* [Input for this task]:
====================

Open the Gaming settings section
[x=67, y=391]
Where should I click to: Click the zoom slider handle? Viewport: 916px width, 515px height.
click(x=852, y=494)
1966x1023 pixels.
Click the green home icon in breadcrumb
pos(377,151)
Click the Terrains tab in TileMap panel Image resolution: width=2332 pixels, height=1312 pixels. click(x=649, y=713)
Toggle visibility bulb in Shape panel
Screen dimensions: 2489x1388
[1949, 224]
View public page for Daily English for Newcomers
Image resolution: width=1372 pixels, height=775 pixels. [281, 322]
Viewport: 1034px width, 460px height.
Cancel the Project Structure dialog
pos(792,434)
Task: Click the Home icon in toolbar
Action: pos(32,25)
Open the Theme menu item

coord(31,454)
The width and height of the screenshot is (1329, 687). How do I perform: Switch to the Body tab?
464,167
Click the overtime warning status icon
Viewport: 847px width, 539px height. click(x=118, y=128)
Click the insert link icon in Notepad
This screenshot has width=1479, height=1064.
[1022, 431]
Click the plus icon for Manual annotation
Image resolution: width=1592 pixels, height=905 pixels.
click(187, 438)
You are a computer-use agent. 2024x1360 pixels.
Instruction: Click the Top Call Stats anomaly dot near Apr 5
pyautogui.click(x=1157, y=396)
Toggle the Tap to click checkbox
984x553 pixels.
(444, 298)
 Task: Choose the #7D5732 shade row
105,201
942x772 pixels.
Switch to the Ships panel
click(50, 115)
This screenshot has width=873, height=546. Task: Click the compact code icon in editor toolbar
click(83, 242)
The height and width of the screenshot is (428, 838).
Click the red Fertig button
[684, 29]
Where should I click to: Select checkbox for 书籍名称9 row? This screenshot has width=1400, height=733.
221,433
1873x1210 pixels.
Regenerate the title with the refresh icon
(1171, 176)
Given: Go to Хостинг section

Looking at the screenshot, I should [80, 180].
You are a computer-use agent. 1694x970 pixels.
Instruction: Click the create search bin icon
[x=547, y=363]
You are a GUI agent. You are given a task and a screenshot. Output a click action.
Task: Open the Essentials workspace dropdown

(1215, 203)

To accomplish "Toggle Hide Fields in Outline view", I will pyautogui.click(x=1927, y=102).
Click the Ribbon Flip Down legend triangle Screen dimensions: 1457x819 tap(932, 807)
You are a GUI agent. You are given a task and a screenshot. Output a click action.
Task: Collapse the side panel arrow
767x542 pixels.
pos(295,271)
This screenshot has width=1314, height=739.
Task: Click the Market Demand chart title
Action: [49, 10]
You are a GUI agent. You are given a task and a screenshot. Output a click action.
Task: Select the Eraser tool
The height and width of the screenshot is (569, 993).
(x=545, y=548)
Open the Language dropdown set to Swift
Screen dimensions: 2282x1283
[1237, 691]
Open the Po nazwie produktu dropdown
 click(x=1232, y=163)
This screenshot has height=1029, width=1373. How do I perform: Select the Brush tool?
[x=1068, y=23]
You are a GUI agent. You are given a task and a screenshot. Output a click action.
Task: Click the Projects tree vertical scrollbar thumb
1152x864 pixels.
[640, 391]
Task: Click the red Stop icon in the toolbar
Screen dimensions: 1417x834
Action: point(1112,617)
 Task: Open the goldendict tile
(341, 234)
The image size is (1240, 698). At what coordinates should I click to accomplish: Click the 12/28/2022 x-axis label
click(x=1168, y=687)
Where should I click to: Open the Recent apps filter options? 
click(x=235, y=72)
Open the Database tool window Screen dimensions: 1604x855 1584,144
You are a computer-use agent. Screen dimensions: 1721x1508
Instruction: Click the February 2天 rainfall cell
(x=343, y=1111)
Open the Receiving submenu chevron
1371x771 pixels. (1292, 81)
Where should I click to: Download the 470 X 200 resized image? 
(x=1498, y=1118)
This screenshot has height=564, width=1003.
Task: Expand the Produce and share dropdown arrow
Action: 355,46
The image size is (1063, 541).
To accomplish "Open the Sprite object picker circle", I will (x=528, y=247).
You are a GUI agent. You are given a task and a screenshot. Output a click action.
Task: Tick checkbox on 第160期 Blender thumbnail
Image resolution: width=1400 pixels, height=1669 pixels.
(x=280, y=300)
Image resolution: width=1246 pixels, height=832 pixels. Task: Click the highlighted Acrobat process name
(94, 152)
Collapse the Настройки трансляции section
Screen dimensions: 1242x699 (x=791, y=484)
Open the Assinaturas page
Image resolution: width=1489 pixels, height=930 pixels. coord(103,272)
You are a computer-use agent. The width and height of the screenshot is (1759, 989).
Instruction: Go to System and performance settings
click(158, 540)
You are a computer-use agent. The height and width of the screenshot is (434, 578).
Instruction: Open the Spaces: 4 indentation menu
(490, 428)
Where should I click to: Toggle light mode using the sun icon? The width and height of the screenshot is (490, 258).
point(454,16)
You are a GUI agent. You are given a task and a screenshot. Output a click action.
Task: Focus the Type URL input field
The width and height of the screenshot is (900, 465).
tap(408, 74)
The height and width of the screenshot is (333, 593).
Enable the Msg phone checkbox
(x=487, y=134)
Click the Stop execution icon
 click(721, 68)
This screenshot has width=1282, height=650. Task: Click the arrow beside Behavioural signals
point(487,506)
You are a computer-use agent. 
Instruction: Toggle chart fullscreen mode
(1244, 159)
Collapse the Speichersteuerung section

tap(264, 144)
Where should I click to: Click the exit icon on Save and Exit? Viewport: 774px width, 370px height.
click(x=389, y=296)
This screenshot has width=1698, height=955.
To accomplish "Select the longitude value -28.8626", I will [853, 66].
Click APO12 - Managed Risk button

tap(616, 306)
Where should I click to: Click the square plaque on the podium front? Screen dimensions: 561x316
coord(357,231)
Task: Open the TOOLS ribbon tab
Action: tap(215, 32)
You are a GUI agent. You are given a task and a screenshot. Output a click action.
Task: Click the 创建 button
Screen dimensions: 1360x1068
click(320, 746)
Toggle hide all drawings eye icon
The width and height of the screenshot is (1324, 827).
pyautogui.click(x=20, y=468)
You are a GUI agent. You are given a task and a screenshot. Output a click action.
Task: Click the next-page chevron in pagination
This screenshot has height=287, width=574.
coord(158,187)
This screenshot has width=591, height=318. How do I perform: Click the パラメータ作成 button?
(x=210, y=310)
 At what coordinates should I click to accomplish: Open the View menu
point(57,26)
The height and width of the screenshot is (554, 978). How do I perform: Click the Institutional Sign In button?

====================

In full and exactly as written, reproduce the records above.

* [Solution for this task]:
Open the Gaming settings section
[x=67, y=391]
Where should I click to: Click the zoom slider handle? Viewport: 916px width, 515px height.
click(x=852, y=494)
1966x1023 pixels.
Click the green home icon in breadcrumb
pos(377,151)
Click the Terrains tab in TileMap panel Image resolution: width=2332 pixels, height=1312 pixels. click(x=649, y=713)
Toggle visibility bulb in Shape panel
Screen dimensions: 2489x1388
[1949, 224]
View public page for Daily English for Newcomers
Image resolution: width=1372 pixels, height=775 pixels. [281, 322]
Viewport: 1034px width, 460px height.
Cancel the Project Structure dialog
pos(792,434)
Task: Click the Home icon in toolbar
Action: pos(32,25)
Open the Theme menu item

coord(31,454)
The width and height of the screenshot is (1329, 687). How do I perform: Switch to the Body tab?
464,167
Click the overtime warning status icon
Viewport: 847px width, 539px height. click(x=118, y=128)
Click the insert link icon in Notepad
This screenshot has width=1479, height=1064.
[1022, 431]
Click the plus icon for Manual annotation
Image resolution: width=1592 pixels, height=905 pixels.
click(187, 438)
You are a computer-use agent. 2024x1360 pixels.
Instruction: Click the Top Call Stats anomaly dot near Apr 5
pyautogui.click(x=1157, y=396)
Toggle the Tap to click checkbox
984x553 pixels.
(444, 298)
 Task: Choose the #7D5732 shade row
105,201
942x772 pixels.
Switch to the Ships panel
click(50, 115)
This screenshot has width=873, height=546. Task: Click the compact code icon in editor toolbar
click(83, 242)
The height and width of the screenshot is (428, 838).
Click the red Fertig button
[684, 29]
Where should I click to: Select checkbox for 书籍名称9 row? This screenshot has width=1400, height=733.
221,433
1873x1210 pixels.
Regenerate the title with the refresh icon
(1171, 176)
Given: Go to Хостинг section

Looking at the screenshot, I should [80, 180].
You are a computer-use agent. 1694x970 pixels.
Instruction: Click the create search bin icon
[x=547, y=363]
You are a GUI agent. You are given a task and a screenshot. Output a click action.
Task: Open the Essentials workspace dropdown

(1215, 203)

To accomplish "Toggle Hide Fields in Outline view", I will pyautogui.click(x=1927, y=102).
Click the Ribbon Flip Down legend triangle Screen dimensions: 1457x819 tap(932, 807)
You are a GUI agent. You are given a task and a screenshot. Output a click action.
Task: Collapse the side panel arrow
767x542 pixels.
pos(295,271)
This screenshot has width=1314, height=739.
Task: Click the Market Demand chart title
Action: [49, 10]
You are a GUI agent. You are given a task and a screenshot. Output a click action.
Task: Select the Eraser tool
The height and width of the screenshot is (569, 993).
(x=545, y=548)
Open the Language dropdown set to Swift
Screen dimensions: 2282x1283
[1237, 691]
Open the Po nazwie produktu dropdown
 click(x=1232, y=163)
This screenshot has height=1029, width=1373. How do I perform: Select the Brush tool?
[x=1068, y=23]
You are a GUI agent. You are given a task and a screenshot. Output a click action.
Task: Click the Projects tree vertical scrollbar thumb
1152x864 pixels.
[640, 391]
Task: Click the red Stop icon in the toolbar
Screen dimensions: 1417x834
Action: point(1112,617)
 Task: Open the goldendict tile
(341, 234)
The image size is (1240, 698). At what coordinates should I click to accomplish: Click the 12/28/2022 x-axis label
click(x=1168, y=687)
Where should I click to: Open the Recent apps filter options? 
click(x=235, y=72)
Open the Database tool window Screen dimensions: 1604x855 1584,144
You are a computer-use agent. Screen dimensions: 1721x1508
Instruction: Click the February 2天 rainfall cell
(x=343, y=1111)
Open the Receiving submenu chevron
1371x771 pixels. (1292, 81)
Where should I click to: Download the 470 X 200 resized image? 
(x=1498, y=1118)
This screenshot has height=564, width=1003.
Task: Expand the Produce and share dropdown arrow
Action: 355,46
The image size is (1063, 541).
To accomplish "Open the Sprite object picker circle", I will (x=528, y=247).
You are a GUI agent. You are given a task and a screenshot. Output a click action.
Task: Tick checkbox on 第160期 Blender thumbnail
Image resolution: width=1400 pixels, height=1669 pixels.
(x=280, y=300)
Image resolution: width=1246 pixels, height=832 pixels. Task: Click the highlighted Acrobat process name
(94, 152)
Collapse the Настройки трансляции section
Screen dimensions: 1242x699 (x=791, y=484)
Open the Assinaturas page
Image resolution: width=1489 pixels, height=930 pixels. coord(103,272)
You are a computer-use agent. The width and height of the screenshot is (1759, 989).
Instruction: Go to System and performance settings
click(158, 540)
You are a computer-use agent. The height and width of the screenshot is (434, 578).
Instruction: Open the Spaces: 4 indentation menu
(490, 428)
Where should I click to: Toggle light mode using the sun icon? The width and height of the screenshot is (490, 258).
point(454,16)
You are a GUI agent. You are given a task and a screenshot. Output a click action.
Task: Focus the Type URL input field
The width and height of the screenshot is (900, 465).
tap(408, 74)
The height and width of the screenshot is (333, 593).
Enable the Msg phone checkbox
(x=487, y=134)
Click the Stop execution icon
 click(721, 68)
This screenshot has width=1282, height=650. Task: Click the arrow beside Behavioural signals
point(487,506)
You are a computer-use agent. 
Instruction: Toggle chart fullscreen mode
(1244, 159)
Collapse the Speichersteuerung section

tap(264, 144)
Where should I click to: Click the exit icon on Save and Exit? Viewport: 774px width, 370px height.
click(x=389, y=296)
This screenshot has width=1698, height=955.
To accomplish "Select the longitude value -28.8626", I will [853, 66].
Click APO12 - Managed Risk button

tap(616, 306)
Where should I click to: Click the square plaque on the podium front? Screen dimensions: 561x316
coord(357,231)
Task: Open the TOOLS ribbon tab
Action: tap(215, 32)
You are a GUI agent. You are given a task and a screenshot. Output a click action.
Task: Click the 创建 button
Screen dimensions: 1360x1068
click(320, 746)
Toggle hide all drawings eye icon
The width and height of the screenshot is (1324, 827).
pyautogui.click(x=20, y=468)
You are a GUI agent. You are given a task and a screenshot. Output a click action.
Task: Click the next-page chevron in pagination
This screenshot has height=287, width=574.
coord(158,187)
This screenshot has width=591, height=318. How do I perform: Click the パラメータ作成 button?
(x=210, y=310)
 At what coordinates should I click to accomplish: Open the View menu
point(57,26)
The height and width of the screenshot is (554, 978). How do I perform: Click the Institutional Sign In button?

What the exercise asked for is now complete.